***** Data under study

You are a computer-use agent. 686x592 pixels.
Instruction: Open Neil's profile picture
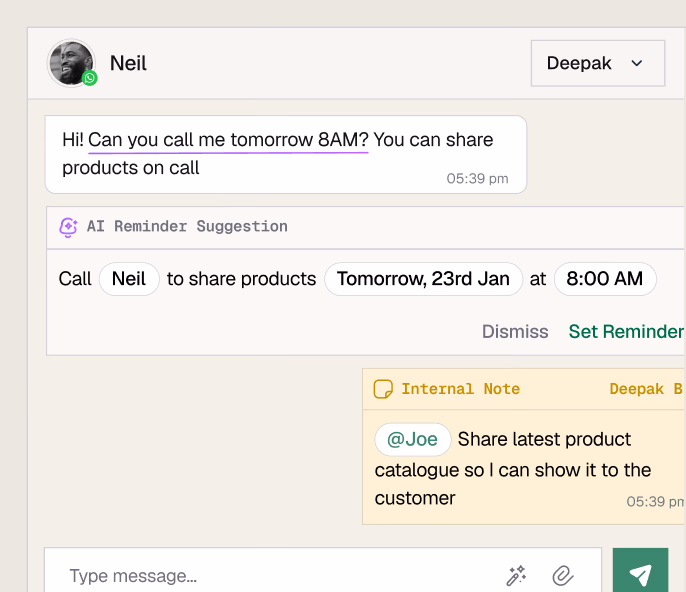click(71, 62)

**********
***** Data under study

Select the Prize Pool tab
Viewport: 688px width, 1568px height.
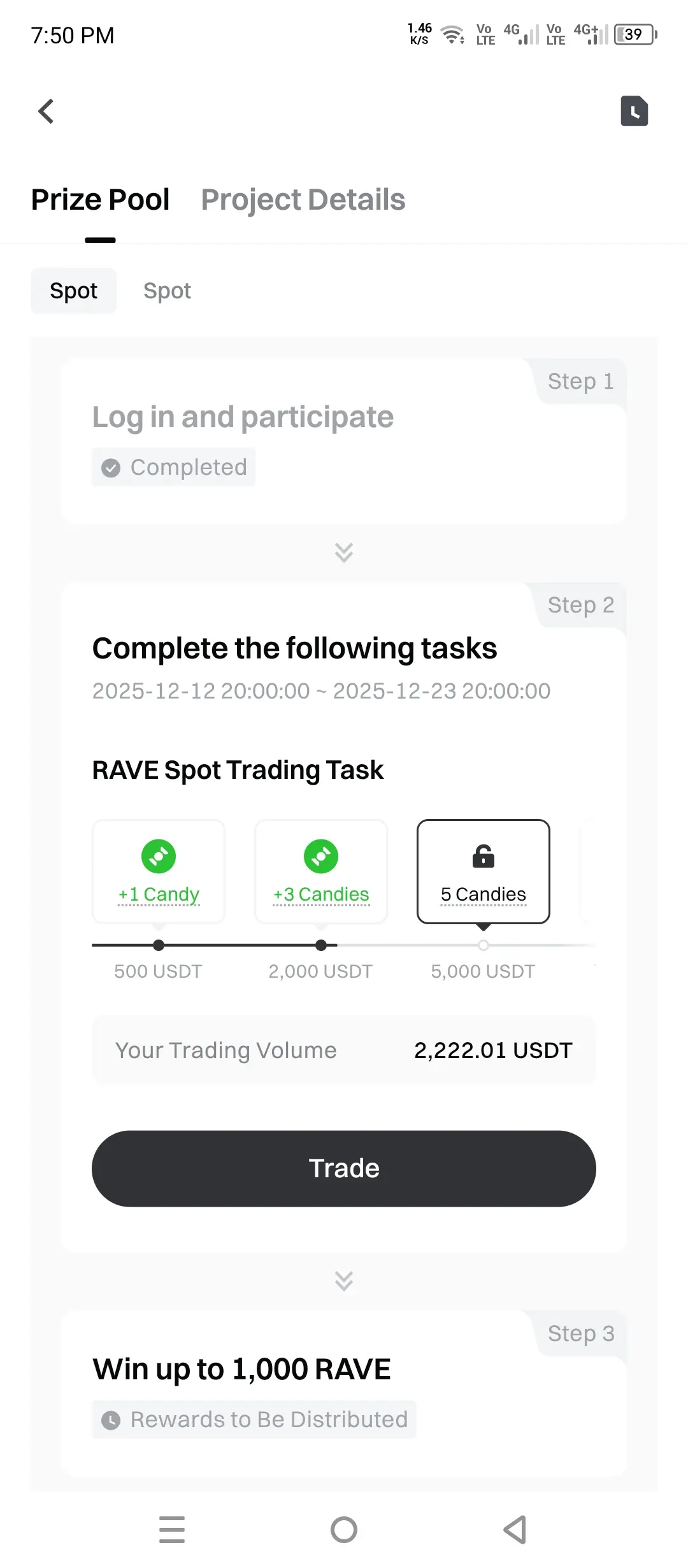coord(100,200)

**********
***** Data under study

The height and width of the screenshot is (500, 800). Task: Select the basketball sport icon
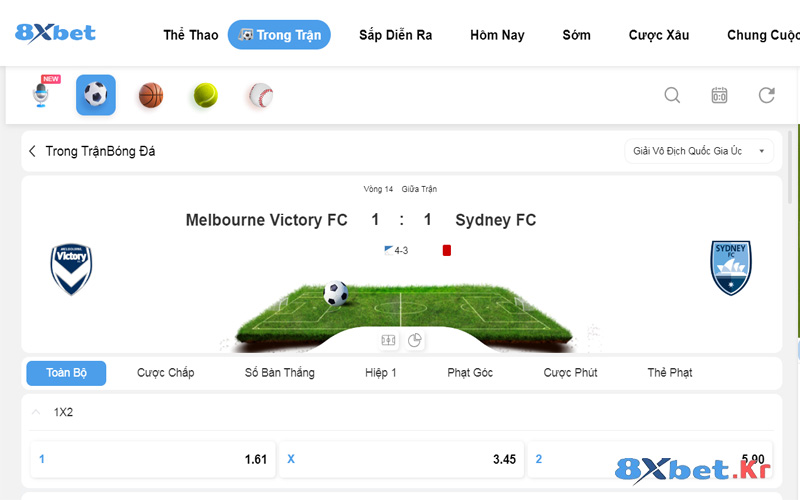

**********

▸ **Work to complete**
Among the entries, copy every line containing the word "Select".

▸ **Solution**
Select the Prize Pool tab
The height and width of the screenshot is (500, 800). Task: Select the basketball sport icon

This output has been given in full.